Non-Hodgkin Lymphoma (NHL) is the most prevalent hematopoietic neoplasm globally, and represents 4% of all cancer diagnoses. In the Middle East, NHL constitutes 60-75% of all cases of lymphomas as suggested by several series.
As the name suggests, NHL is a cancer of lymphoid tissue. Unlike other cancers that originate in other tissues and spread to the lymphatic system, lymphomas like NHL originate within the lymphoid tissue, and metastasize through the lymphatic vessels to the tonsils, adenoids, spleen, thymus, and bone marrow. There are more than 30 different subtypes of NHL. For convenience, however, they are all grouped into three categories, based on the aggressiveness of the cancer. These are - indolent or low-grade, aggressive or intermediate-grade, and highly aggressive or high-grade. NHL symptoms are similar to other lymphomas and leukemias and include fever, fatigue, unintentional weight loss, loss of appetite, abdominal pain, night sweats, and severe itchiness.
Physical examination of lymph nodes to detect any swellings is the first step towards diagnosis of NHL. Blood and urine tests are also employed to rule out the possibility of any infectious disease.

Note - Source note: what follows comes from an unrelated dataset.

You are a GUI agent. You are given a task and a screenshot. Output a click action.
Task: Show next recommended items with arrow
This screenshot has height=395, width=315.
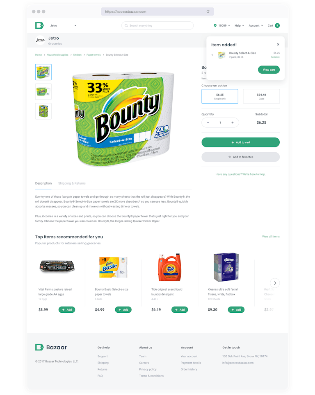(x=275, y=283)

This is usually followed by the use of imaging techniques, such as X-ray, CT scan, and PET imaging. The most definitive diagnosis, however, comes with the lymph node, and bone marrow biopsy. Indolent NHL is usually not treated immediately, but observed over a period of time. Aggressive NHL needs to be managed immediately, either through radiation and/or combination chemotherapy. Prognosis also depends upon the stage of the cancer.